* [What is expected] Repeat the entries that follow from start to finish, keeping every character.

[Collected data]
***

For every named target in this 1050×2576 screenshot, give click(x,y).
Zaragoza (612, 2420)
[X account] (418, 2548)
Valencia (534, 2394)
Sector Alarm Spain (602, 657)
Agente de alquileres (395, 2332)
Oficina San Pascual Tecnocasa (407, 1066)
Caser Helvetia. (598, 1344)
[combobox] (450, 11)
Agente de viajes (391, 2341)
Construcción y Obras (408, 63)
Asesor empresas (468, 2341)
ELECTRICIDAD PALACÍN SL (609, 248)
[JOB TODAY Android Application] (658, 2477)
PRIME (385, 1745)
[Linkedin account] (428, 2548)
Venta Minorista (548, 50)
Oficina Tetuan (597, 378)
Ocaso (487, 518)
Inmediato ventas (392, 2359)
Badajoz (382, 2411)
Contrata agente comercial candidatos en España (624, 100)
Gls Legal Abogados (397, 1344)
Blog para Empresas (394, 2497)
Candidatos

***

* [Solution]
For every named target in this 1050×2576 screenshot, give click(x,y).
Zaragoza (612, 2420)
[X account] (418, 2548)
Valencia (534, 2394)
Sector Alarm Spain (602, 657)
Agente de alquileres (395, 2332)
Oficina San Pascual Tecnocasa (407, 1066)
Caser Helvetia. (598, 1344)
[combobox] (450, 11)
Agente de viajes (391, 2341)
Construcción y Obras (408, 63)
Asesor empresas (468, 2341)
ELECTRICIDAD PALACÍN SL (609, 248)
[JOB TODAY Android Application] (658, 2477)
PRIME (385, 1745)
[Linkedin account] (428, 2548)
Venta Minorista (548, 50)
Oficina Tetuan (597, 378)
Ocaso (487, 518)
Inmediato ventas (392, 2359)
Badajoz (382, 2411)
Contrata agente comercial candidatos en España (624, 100)
Gls Legal Abogados (397, 1344)
Blog para Empresas (394, 2497)
Candidatos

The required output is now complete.